Collected data:
========

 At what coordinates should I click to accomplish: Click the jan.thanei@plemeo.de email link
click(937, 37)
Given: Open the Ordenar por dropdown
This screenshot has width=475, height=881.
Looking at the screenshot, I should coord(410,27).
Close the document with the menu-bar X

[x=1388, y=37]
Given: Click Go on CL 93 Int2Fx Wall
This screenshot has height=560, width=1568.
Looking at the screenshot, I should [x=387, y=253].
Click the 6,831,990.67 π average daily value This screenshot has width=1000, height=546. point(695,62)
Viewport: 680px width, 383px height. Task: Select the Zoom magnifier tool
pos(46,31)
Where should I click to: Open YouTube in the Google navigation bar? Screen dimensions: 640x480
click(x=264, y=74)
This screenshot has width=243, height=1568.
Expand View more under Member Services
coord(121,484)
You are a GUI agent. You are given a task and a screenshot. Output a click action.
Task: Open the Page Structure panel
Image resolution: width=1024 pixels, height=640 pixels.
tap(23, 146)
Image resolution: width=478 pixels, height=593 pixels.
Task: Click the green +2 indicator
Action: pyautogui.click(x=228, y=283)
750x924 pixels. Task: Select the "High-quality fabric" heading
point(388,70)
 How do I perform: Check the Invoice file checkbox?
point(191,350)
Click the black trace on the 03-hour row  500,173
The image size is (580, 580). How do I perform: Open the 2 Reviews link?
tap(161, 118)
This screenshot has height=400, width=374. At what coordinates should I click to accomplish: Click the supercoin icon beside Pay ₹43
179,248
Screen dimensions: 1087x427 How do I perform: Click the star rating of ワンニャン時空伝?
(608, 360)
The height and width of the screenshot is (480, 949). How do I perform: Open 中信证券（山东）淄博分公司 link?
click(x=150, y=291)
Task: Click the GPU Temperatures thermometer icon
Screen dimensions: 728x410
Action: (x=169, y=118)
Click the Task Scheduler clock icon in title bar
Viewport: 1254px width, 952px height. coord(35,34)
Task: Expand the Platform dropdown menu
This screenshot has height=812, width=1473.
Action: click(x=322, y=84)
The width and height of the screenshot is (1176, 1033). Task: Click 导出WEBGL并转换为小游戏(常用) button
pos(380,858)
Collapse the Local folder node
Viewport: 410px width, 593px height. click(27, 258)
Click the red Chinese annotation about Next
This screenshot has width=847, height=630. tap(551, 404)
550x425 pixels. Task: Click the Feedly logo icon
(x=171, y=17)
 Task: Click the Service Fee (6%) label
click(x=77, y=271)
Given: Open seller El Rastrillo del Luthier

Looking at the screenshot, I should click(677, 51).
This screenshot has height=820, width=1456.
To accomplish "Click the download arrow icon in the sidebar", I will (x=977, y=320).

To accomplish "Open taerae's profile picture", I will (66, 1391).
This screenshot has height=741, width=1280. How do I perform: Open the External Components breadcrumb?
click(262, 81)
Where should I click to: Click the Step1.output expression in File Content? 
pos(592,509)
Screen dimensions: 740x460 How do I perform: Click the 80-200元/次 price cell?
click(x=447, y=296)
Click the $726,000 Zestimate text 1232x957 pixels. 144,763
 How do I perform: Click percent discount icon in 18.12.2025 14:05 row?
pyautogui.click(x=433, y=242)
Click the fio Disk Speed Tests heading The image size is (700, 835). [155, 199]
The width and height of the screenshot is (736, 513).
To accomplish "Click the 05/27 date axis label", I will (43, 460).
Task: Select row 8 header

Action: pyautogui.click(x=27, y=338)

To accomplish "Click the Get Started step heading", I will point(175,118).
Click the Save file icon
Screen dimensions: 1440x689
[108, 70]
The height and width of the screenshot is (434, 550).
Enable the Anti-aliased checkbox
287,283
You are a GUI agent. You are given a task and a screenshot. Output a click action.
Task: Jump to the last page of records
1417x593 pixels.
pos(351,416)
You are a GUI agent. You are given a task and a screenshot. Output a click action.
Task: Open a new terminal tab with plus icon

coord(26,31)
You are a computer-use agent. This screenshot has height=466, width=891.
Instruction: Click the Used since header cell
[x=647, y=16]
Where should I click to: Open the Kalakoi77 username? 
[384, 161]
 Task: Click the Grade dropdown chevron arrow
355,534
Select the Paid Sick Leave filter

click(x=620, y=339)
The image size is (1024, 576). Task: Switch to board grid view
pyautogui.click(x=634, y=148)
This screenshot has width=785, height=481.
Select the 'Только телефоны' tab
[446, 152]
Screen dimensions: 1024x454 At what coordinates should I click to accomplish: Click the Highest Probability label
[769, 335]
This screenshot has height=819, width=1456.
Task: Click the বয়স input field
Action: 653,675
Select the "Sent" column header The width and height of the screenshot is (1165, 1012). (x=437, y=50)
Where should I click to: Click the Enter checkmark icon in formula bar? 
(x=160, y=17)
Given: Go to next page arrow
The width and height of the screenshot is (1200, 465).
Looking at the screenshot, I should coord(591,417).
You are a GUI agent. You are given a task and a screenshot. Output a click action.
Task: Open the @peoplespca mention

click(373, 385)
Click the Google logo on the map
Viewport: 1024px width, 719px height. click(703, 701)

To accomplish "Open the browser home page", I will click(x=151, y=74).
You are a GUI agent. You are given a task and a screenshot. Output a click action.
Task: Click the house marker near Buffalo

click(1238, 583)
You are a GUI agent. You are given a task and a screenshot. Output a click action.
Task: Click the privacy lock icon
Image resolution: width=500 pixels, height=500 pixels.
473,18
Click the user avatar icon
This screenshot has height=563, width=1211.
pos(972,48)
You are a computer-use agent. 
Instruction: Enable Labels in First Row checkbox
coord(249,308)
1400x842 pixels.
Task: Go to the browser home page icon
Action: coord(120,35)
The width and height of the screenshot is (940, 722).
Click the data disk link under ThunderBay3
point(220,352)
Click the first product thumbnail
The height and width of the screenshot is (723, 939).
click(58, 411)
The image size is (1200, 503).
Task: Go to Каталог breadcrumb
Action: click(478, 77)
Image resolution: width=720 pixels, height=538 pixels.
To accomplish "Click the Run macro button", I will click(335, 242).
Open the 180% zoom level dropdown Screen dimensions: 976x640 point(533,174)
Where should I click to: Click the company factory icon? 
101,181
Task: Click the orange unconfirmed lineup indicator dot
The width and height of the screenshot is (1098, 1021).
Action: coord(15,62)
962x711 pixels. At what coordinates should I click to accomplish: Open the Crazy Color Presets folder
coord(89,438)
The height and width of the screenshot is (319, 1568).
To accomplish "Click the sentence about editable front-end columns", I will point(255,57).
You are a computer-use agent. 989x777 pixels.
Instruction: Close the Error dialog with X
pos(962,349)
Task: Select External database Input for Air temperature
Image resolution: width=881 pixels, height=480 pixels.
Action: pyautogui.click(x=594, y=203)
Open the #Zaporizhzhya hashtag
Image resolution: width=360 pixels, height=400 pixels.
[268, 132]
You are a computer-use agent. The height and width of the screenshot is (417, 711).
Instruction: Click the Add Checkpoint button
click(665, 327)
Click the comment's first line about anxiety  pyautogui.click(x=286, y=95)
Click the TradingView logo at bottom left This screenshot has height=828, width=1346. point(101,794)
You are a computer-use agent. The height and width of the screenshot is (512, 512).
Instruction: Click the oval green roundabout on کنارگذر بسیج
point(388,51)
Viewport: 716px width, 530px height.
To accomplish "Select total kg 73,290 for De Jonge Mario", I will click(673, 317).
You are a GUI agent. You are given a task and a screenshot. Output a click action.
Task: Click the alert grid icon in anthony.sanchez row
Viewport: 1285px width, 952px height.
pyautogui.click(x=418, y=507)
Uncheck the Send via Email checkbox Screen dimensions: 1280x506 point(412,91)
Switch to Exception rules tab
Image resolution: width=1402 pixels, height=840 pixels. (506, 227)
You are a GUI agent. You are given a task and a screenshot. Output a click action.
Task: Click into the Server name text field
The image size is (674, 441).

========

Exercise aim
Once you have checked the entries above, say how many lines include the word "text", and nothing beyond the number.

Solution for this task
2